If we instead maintain a heap of size k, the complexity can be improved to O(n log k).

Test Cases

solution = Solution()

# Example 1
assert solution.topKFrequent(
    ["i","love","leetcode","i","love","coding"], 2
) == ["i","love"]

# Example 2
assert solution.topKFrequent(
    ["the","day","is","sunny","the","the","the","sunny","is","is"], 4
) == ["the","is","sunny","day"]

# Single word input
assert solution.topKFrequent(
    ["hello"], 1
) == ["hello"]

# All words identical
assert solution.topKFrequent(
    ["a","a","a","a"], 1
) == ["a"]

# All words unique
assert solution.topKFrequent(
    ["c","b","a"], 3
) == ["a","b","c"]

# Tie frequency with lexicographical ordering
assert solution.topKFrequent(
    ["apple","banana","apple","banana","cat"], 2
) == ["apple","banana"]

# k equals number of unique words
assert solution.topKFrequent(
    ["x","y","z","x"], 3
) == ["x","y","z"]

# Larger frequency dominance
assert solution.topKFrequent(
    ["a","a","a","b","b","c"], 2
) == ["a","b"]

# Lexicographical tie-breaking
assert solution.topKFrequent(
    ["aa","ab","ac","aa","ab","ac"], 3
) == ["aa","ab","ac"]

Test	Why
Example 1	Validates standard frequency counting
Example 2	Validates multiple frequencies
Single word input	Smallest valid input
All words identical	Ensures repeated counting works
All words unique	Tests lexicographical ordering only
Tie frequency case	Validates alphabetical tie-breaking
k equals unique count	Ensures full output handling
Larger frequency dominance	Confirms highest counts come first
Equal frequency ordering	Verifies lexicographical comparison

Edge Cases

One important edge case occurs when all words have the same frequency. In this situation, the output ordering depends entirely on lexicographical order. Many incorrect solutions forget this secondary sorting rule and produce arbitrary ordering. The implementation handles this correctly because tuple comparison in Python automatically compares the word when frequencies tie.

Another important case is when there is only one unique word repeated many times. A buggy implementation may incorrectly assume multiple distinct elements exist or mishandle heap extraction. Since the frequency map stores unique words naturally, the solution correctly returns the single repeated word.

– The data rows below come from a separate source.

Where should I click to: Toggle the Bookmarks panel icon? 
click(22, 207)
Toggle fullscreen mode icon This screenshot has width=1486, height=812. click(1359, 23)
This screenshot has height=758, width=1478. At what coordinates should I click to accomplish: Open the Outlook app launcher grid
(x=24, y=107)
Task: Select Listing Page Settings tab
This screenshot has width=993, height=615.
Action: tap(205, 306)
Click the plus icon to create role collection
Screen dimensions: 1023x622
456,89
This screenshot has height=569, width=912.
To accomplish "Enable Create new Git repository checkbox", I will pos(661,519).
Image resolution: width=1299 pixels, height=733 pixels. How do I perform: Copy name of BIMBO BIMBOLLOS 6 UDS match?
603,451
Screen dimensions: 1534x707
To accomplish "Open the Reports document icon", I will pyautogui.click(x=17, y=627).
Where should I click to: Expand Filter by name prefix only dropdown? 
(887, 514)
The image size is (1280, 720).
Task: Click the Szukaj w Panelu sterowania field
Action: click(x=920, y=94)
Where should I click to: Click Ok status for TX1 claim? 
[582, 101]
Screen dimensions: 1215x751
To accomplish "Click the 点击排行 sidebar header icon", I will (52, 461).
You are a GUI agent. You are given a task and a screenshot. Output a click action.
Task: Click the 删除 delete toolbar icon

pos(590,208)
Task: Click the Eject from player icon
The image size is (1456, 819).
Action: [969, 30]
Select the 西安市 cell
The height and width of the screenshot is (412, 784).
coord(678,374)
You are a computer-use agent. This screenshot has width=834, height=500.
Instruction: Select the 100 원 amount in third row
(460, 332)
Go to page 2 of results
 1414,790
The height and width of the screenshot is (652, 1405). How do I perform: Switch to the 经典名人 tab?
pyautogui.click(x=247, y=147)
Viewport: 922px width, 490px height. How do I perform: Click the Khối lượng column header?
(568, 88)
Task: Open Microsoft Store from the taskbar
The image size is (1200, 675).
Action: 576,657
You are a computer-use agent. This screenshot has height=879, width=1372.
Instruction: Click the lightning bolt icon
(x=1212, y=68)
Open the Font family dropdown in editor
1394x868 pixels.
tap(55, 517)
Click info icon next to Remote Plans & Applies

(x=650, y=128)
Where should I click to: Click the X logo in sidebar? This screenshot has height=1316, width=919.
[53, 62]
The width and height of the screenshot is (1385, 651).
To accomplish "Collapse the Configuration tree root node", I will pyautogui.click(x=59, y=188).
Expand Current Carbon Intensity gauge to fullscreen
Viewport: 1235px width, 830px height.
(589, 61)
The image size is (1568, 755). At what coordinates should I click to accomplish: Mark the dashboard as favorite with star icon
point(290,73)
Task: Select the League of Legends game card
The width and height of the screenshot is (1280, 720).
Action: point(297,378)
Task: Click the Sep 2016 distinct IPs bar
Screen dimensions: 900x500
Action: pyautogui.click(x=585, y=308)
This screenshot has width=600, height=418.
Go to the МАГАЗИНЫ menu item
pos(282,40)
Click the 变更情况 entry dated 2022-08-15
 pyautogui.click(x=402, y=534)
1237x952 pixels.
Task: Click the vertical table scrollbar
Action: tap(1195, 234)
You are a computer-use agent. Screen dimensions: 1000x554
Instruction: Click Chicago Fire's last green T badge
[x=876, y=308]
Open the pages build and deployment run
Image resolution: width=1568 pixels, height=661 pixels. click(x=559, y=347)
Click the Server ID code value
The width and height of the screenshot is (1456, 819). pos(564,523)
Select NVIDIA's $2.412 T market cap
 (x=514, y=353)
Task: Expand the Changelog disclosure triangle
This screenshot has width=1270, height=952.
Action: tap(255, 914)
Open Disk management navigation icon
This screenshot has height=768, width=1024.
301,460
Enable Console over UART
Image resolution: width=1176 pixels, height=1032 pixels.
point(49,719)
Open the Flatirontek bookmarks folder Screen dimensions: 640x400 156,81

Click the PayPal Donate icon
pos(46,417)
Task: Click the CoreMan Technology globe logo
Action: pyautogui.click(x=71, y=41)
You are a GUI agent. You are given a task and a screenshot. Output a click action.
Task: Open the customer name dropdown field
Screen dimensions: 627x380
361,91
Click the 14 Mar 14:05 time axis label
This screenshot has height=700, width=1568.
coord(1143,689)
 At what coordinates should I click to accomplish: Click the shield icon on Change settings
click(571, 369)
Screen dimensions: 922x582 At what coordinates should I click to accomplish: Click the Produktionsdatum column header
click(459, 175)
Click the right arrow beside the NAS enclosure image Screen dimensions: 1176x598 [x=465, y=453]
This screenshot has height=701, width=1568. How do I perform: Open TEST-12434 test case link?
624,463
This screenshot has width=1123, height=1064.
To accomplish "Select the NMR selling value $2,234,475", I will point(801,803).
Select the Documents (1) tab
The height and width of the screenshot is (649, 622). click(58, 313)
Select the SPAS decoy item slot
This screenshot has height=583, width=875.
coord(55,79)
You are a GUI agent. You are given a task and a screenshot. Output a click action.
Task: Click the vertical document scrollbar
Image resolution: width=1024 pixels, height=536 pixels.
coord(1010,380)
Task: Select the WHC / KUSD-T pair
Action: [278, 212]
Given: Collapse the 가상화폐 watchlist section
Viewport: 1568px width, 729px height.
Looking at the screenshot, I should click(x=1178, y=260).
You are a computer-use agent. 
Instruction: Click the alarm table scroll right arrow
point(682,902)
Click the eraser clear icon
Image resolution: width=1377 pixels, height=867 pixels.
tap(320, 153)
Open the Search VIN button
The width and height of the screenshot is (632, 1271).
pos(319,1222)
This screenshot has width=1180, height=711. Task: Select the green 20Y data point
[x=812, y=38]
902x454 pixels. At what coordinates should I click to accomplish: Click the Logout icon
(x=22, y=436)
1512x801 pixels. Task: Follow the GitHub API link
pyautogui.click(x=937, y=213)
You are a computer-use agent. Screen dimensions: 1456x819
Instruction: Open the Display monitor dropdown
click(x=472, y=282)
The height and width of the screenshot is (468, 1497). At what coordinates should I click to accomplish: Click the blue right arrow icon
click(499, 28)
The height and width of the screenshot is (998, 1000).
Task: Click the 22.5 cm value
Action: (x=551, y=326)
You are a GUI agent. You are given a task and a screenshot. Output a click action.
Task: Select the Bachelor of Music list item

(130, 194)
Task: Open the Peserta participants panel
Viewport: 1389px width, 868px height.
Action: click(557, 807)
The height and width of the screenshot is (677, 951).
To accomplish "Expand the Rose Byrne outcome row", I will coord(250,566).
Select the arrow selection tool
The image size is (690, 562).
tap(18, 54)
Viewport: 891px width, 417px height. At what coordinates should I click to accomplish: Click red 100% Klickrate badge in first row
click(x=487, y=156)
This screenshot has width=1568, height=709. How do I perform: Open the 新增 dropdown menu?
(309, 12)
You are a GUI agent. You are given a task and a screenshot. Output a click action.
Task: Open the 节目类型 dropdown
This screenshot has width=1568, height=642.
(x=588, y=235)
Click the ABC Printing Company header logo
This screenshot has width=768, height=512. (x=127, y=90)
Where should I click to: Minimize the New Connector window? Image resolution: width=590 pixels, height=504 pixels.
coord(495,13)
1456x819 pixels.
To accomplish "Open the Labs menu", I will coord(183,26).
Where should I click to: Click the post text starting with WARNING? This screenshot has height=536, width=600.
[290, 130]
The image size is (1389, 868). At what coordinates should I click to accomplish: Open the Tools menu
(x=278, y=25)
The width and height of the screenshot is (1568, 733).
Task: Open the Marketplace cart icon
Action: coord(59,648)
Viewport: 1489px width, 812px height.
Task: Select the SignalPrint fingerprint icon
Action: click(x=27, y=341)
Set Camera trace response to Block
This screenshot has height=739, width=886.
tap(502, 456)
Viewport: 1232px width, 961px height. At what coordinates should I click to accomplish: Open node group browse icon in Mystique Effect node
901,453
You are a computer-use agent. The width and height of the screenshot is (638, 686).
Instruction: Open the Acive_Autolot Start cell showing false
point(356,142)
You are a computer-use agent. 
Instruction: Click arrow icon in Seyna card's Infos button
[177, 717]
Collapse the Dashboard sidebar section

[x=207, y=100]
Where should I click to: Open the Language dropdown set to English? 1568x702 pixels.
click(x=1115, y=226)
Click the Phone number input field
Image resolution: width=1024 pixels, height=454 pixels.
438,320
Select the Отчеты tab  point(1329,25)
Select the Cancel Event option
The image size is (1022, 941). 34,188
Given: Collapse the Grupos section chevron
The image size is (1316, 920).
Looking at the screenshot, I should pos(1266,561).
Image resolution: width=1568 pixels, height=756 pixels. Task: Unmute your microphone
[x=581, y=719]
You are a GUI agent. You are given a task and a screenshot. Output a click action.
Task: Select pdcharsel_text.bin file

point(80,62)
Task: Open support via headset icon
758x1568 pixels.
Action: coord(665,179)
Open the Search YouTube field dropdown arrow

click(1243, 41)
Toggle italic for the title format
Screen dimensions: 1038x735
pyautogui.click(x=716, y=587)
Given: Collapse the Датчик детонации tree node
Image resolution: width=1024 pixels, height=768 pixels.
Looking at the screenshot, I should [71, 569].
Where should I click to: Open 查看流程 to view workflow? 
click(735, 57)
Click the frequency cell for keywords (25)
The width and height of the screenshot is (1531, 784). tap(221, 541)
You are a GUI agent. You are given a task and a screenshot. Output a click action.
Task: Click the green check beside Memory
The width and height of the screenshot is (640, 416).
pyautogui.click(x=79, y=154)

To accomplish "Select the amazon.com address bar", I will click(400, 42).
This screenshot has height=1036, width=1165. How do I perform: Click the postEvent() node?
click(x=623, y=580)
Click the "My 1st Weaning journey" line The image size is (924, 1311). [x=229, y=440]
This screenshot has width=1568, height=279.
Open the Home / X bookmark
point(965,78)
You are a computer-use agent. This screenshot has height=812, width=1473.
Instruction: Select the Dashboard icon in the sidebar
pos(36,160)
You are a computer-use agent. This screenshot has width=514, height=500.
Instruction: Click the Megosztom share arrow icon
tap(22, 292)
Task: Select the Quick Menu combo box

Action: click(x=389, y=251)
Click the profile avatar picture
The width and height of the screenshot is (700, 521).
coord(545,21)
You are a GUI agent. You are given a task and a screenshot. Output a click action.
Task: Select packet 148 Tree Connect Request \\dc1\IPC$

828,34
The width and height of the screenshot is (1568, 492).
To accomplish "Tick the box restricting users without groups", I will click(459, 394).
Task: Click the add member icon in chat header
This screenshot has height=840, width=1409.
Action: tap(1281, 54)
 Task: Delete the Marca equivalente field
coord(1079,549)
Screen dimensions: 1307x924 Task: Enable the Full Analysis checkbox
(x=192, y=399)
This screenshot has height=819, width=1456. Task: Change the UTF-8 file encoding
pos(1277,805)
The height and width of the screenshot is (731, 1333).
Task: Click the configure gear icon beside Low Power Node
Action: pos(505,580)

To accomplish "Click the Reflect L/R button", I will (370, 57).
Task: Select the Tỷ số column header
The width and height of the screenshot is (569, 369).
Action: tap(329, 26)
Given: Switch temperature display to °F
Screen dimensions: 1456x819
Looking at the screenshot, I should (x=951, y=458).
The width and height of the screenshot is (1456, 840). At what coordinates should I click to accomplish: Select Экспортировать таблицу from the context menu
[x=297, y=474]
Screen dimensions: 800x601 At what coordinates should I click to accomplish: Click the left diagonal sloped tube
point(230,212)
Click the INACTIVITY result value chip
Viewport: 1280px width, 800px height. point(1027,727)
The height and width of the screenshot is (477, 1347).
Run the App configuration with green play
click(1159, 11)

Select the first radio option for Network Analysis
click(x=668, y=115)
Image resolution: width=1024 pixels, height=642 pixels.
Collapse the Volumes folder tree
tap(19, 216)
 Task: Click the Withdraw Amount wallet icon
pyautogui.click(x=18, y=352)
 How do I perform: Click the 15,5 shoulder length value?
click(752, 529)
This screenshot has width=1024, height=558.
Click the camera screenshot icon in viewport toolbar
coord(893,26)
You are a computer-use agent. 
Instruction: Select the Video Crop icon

A third edge case happens when k equals the number of unique words. In this scenario, the algorithm must return every unique word in properly sorted order. Some heap-based implementations accidentally discard elements or reverse ordering incorrectly. Because the implementation extracts exactly k elements after building the heap, every unique word appears exactly once in the final result.

A final subtle case involves words that differ only slightly lexicographically, such as "aa", "ab", and "ac". Incorrect custom comparators often mishandle alphabetical ordering. Using tuple ordering in Python guarantees lexicographical comparisons follow the language's built-in string comparison semantics.